Moreover, its App Store ecosystem directly became the software standard of the mobile internet era. In 2024, the global App Store ecosystem facilitated approximately $1.3 trillion in developer billings and sales.
Now, the problem with AI is that it has intelligence, strong software capabilities, but currently primarily operates and interacts through chat interfaces and non-AI-native devices like computers/phones. It lacks persistent memory of user identity and hardware specifically designed for intelligent interaction.
A preliminary industry consensus is that the next stage requires intelligent agent systems that can naturally interact with people and the real world. These systems need to anticipate needs, reduce cognitive load, and operate like collaborative partners rather than waiting for commands like traditional software.
Currently, at the software level, AI has already spawned super-startups like OpenAI and Anthropic with valuations approaching a trillion dollars. Once AI-native hardware further develops, its impact on the tech industry is likely to be on the scale of the iPhone.
However, for "proactive" AI-native hardware to mature is a complex engineering task. For instance, Hark needs to build this entire system across layers like models, AI hardware, interaction, and memory.
First, their models will possess agent capabilities, multimodal capabilities, and memory capabilities, able to remember who the user is, what they've said, and work across products and services the user already uses.

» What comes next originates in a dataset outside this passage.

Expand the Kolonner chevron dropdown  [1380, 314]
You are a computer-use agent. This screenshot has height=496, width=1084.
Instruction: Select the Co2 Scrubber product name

They will design AI-native hardware, integrated with Hark's foundational models. And judging from their recruitment for real-time voice infrastructure positions, their interaction interface is likely to start with voice.
Developing "Proactive" AI: Chinese Startups Hold an Advantage
Current AI, whether ChatBots or Agents, are temporarily just tools because they are trapped on screens. Only when people need them do they issue commands and get results.
Compared to these "passive" AIs, why is "proactive" AI important? Because it transforms AI from a tool into a collaborator. AI can, to a certain extent, independently think for people, act for people, and accomplish tasks.
Building a "proactive" AI system requires an AI-native hardware that combines software and hardware. It needs to possess perception, memory, intelligence, new and lower-barrier interaction methods, and needs to be always by the user's side (always on).
During the previous exploration period for AI hardware (e.g., smart speakers, etc.), it had perception but could only store, intelligence was insufficient, and interaction was rigid.
In the current new AI boom period, perception capabilities have further improved, AI memory and intelligence have made huge leaps, interaction is still being explored, but the exploration path has become initially clear.
True "proactive" AI has already taken a big step forward.
And for "proactive" AI to mature further, it's not a race for single-point breakthroughs. It requires the joint development and progress of foundational models, agent operating systems, personalized memory, and hardware terminals. The competition in AI-native hardware is a comprehensive one.
In innovating and exploring this field, Chinese startups have a greater chance of success. They possess three unique advantages: first, the manufacturing ecosystem advantage, with places like Shenzhen having the world's most complete supply chain foundation; second, the market scale advantage, as China is both the largest manufacturing country and the largest application market; third, the policy support advantage, with the country listing AI as a strategic priority, providing certainty for long-term investment.